Who you calling dirty Sherman. I see you opened it up to take a peek.


----------



## bobk (Apr 30, 2004)

fastwater said:


> Those are some rare great pics Bobk.
> You need to submit those to ODNR. Bet they would make the yearly handout law/rule booklet.


I may send them some. The pics off the camera have much better detail. I forwarded the pics off my phone and they aren't as crisp.








I think they are trying to peek in our windows now.


----------



## meats52 (Jul 23, 2014)

Nice pictures Bob. I've taken pictures of turkeys in my yard but I never got any of them breeding. That's something you don't see everyday, especially in your yard.


----------



## fastwater (Apr 1, 2014)

bobk said:


> I may send them some. The pics off the camera have much better detail. I forwarded the pics off my phone and they aren't as crisp.
> View attachment 233095
> 
> I think they are trying to peek in our windows now.

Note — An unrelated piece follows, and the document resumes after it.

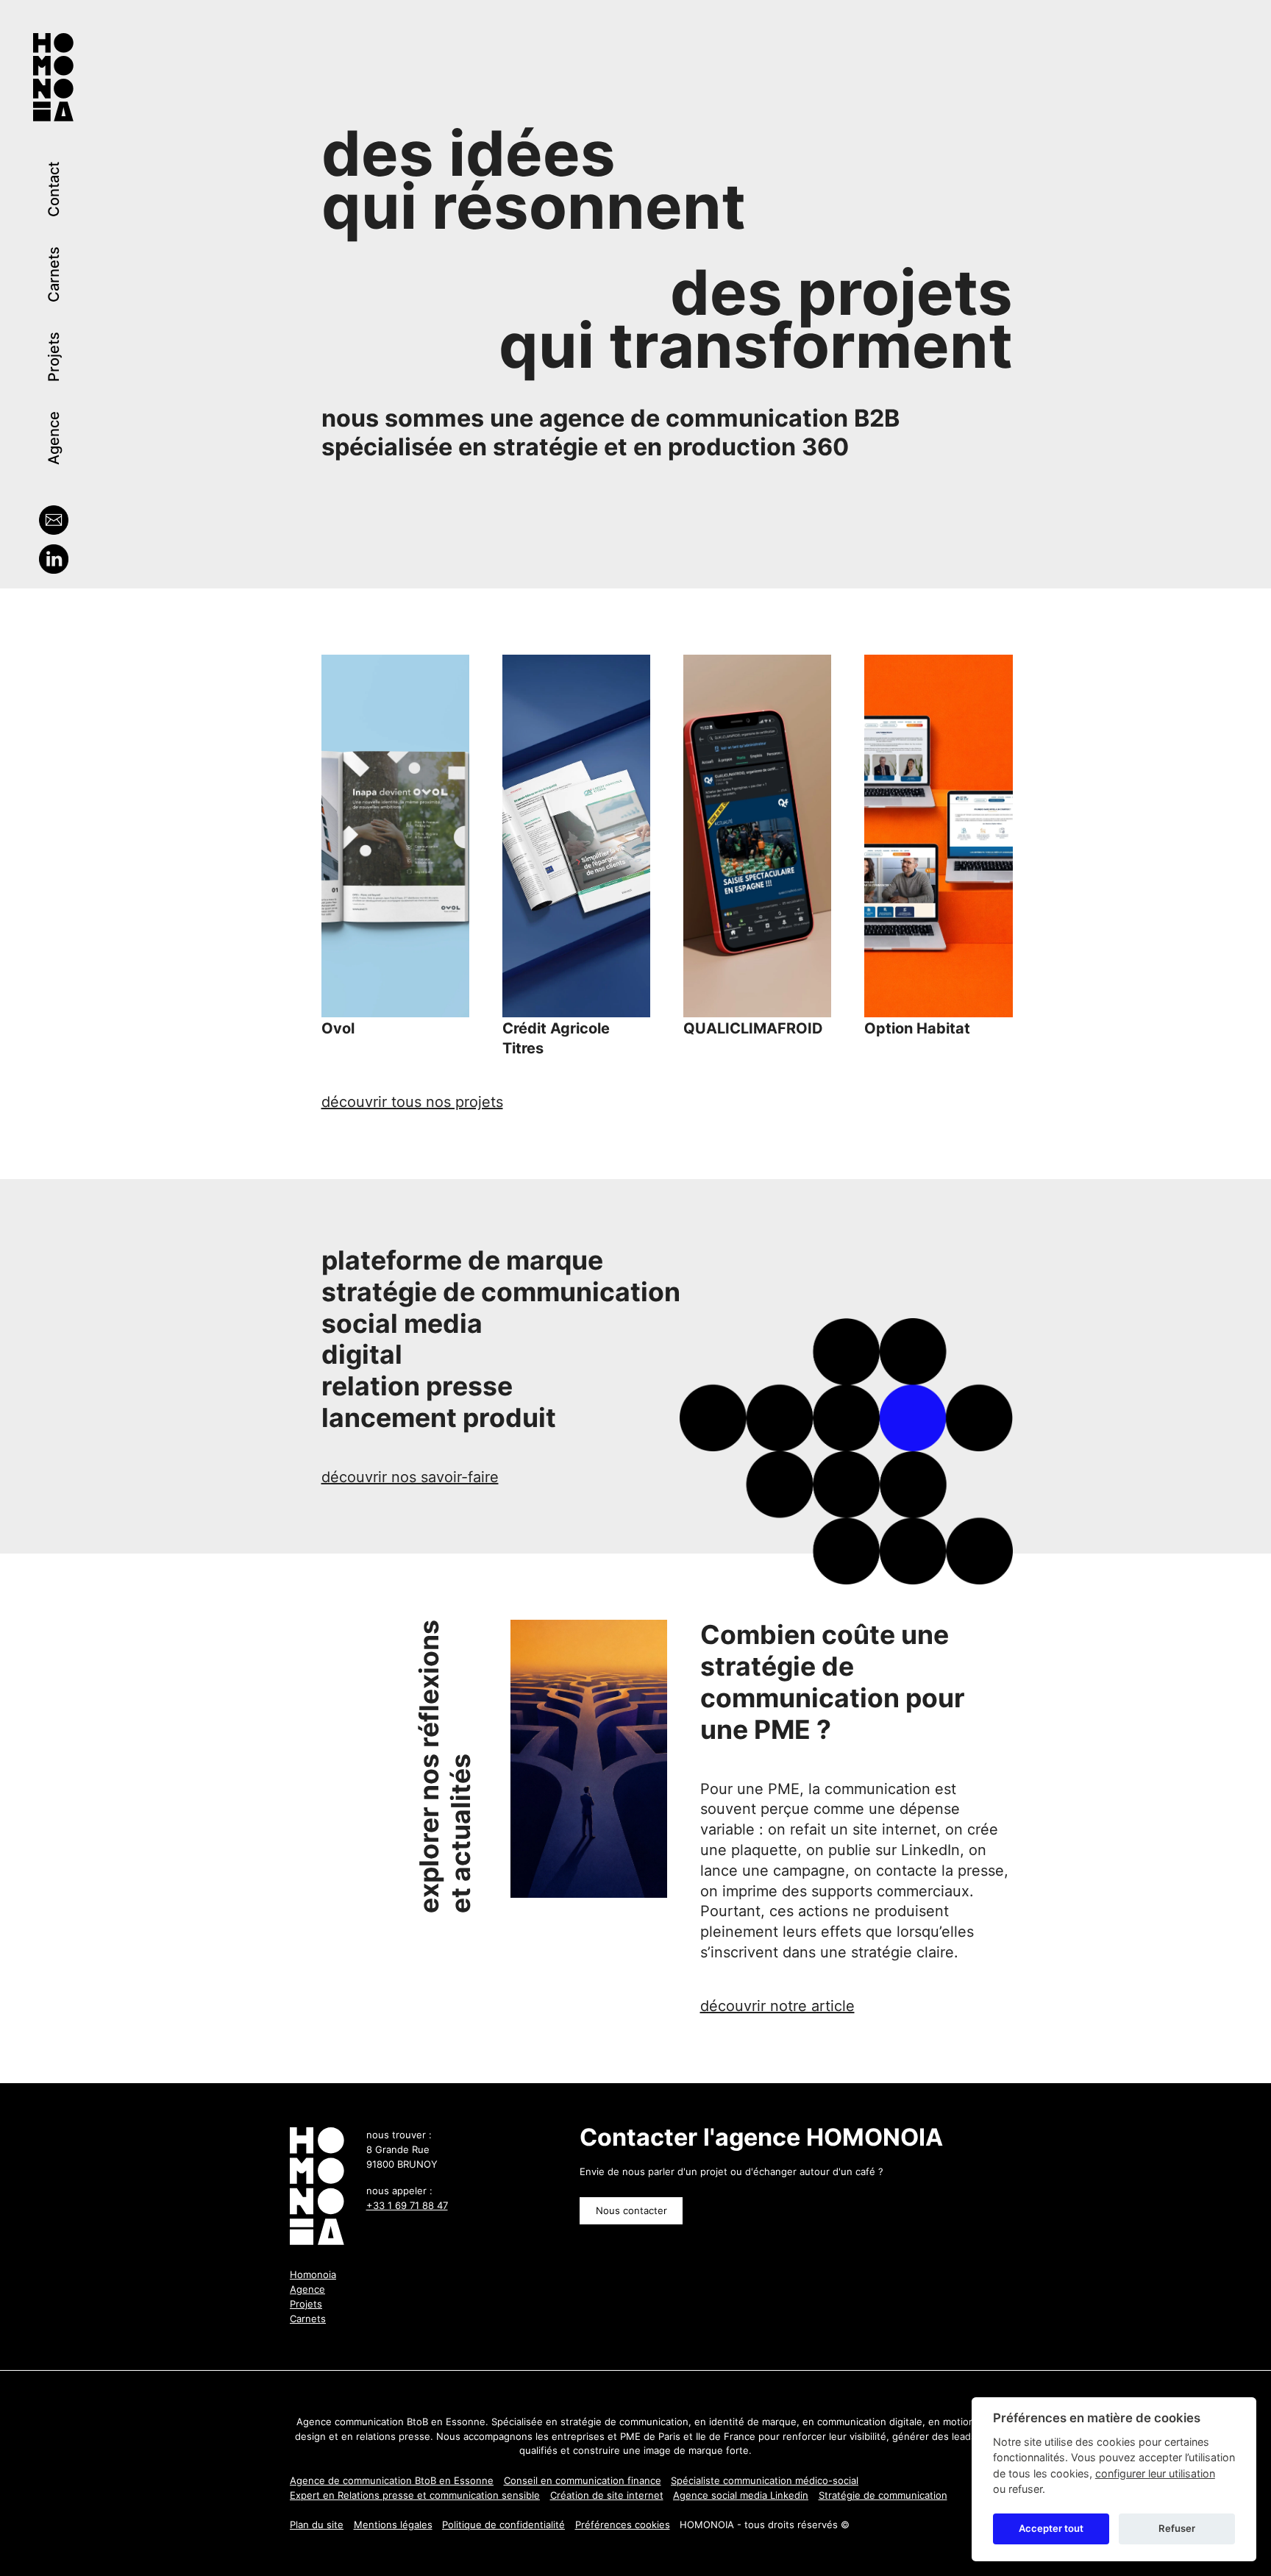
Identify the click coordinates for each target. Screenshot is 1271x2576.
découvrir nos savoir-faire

So you have 'peeping Toms' at your house.


----------



## DHower08 (Nov 20, 2015)

Watched a tom breed a hen in middle of road by our farm 2 weeks ago. Litte early for all this


----------



## sherman51 (Apr 12, 2011)

bobk said:


> Who you calling dirty Sherman. I see you opened it up to take a peek.

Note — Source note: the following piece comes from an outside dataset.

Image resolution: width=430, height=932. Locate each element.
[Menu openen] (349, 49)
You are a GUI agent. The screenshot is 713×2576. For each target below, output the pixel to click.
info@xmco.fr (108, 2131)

hey I've always been into the birds & bees, lol.
sherman


----------



## Frostbite (Jan 24, 2015)

Hahah great photos. I have been seeing a lot of turkeys in Northeastern Ohio!


----------



## Lazy 8 (May 21, 2010)

That's pretty cool. Do you ever "talk" to them and make them blue in their faces?

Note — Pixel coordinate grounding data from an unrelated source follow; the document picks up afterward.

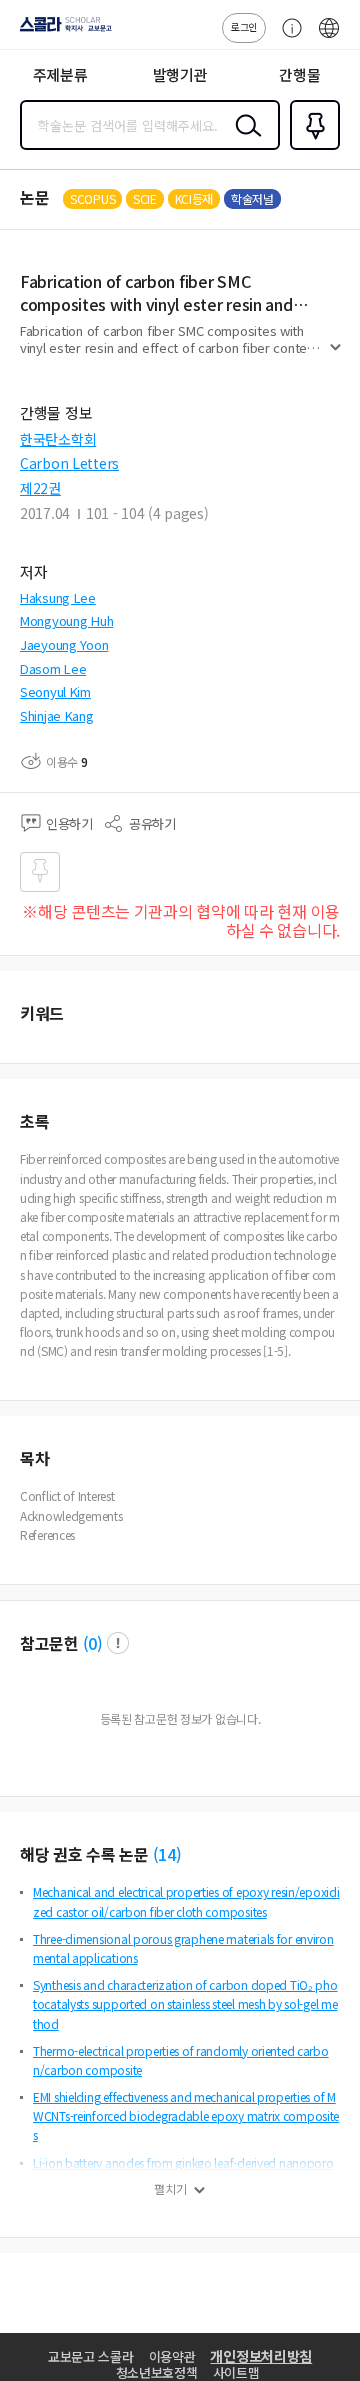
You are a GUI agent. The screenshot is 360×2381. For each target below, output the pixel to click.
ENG (329, 38)
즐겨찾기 (311, 148)
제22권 (40, 488)
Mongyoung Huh (66, 620)
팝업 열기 (118, 1643)
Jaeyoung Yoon (64, 644)
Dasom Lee (53, 668)
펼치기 (335, 356)
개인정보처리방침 (261, 2356)
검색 (244, 141)
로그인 (244, 26)
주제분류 (60, 74)
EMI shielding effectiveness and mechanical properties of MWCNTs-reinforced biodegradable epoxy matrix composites (186, 2115)
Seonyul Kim (55, 691)
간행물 (299, 74)
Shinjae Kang (57, 715)
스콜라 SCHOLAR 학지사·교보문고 (62, 31)
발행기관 (180, 74)
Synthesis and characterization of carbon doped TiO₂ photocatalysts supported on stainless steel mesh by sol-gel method (185, 2003)
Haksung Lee (58, 597)
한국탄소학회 (58, 439)
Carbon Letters (69, 463)
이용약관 (172, 2356)
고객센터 (287, 38)
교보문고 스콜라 (91, 2356)
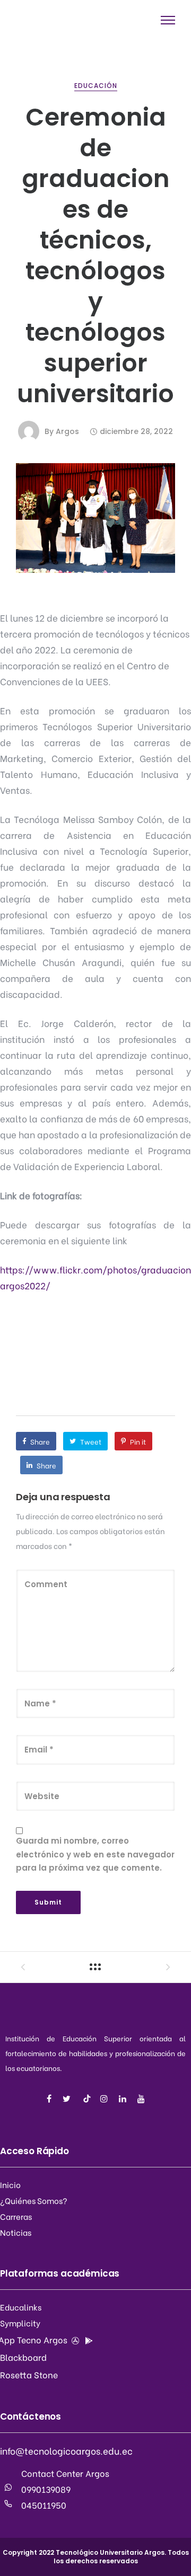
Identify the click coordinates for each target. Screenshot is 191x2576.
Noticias (15, 2232)
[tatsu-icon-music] (87, 2098)
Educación (95, 86)
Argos (67, 431)
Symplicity (20, 2323)
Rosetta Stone (29, 2374)
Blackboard (23, 2357)
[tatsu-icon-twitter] (68, 2098)
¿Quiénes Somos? (33, 2200)
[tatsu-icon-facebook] (51, 2098)
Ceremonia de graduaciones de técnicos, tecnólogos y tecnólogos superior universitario (95, 255)
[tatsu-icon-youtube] (141, 2098)
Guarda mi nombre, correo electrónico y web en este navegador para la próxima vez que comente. (95, 1854)
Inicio (10, 2184)
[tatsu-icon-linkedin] (124, 2098)
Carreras (16, 2216)
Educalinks (20, 2307)
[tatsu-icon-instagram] (105, 2098)
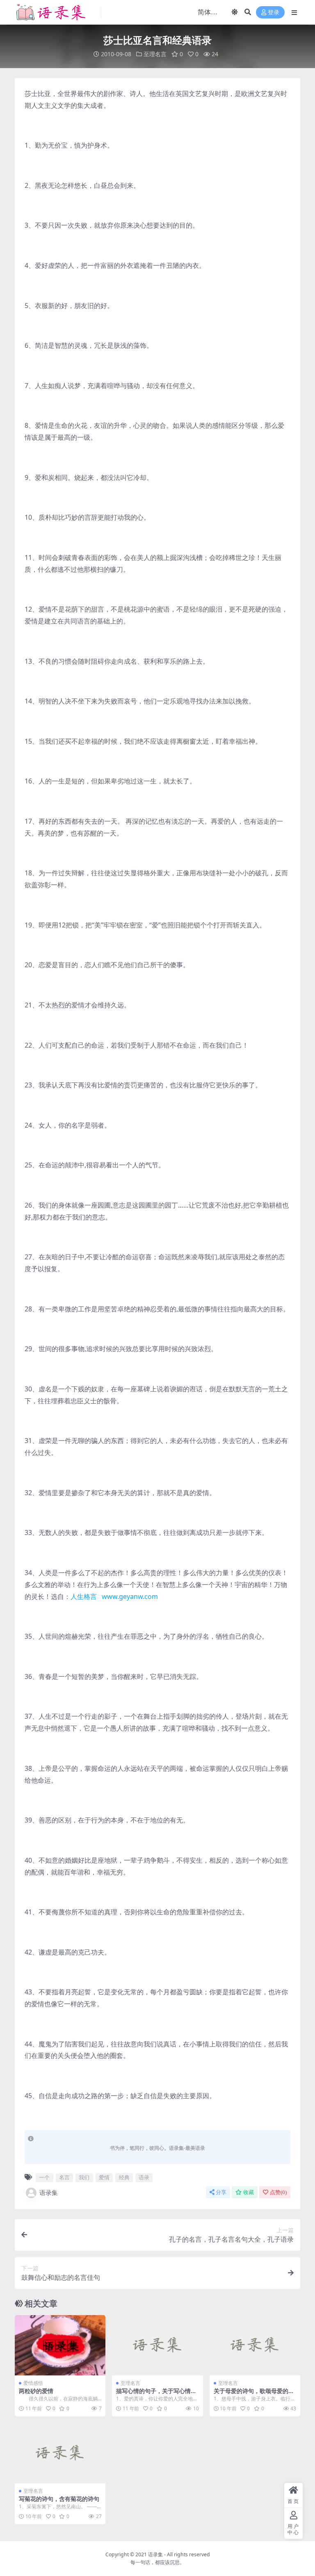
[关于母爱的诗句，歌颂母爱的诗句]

A couple of years ago, my MIL watched a fawn being born, in her backyard, down in WV. At first she didn't know what was happening.
Sometimes when we come up over the h ill on the riding mower, they'll shoot down over the hill and scare the crap outta you. We can't see them coming. They're thick down there.


----------



## fastwater (Apr 1, 2014)

Also had the privilege last year to watch a fawn being born here at the house out at the edge of the yard and powerline. Was an amazing experience for sure. Especially watching the fawn for its first time ever, stand, take its first 'hops', then steps and finally nursing from momma.
What a great experience.


----------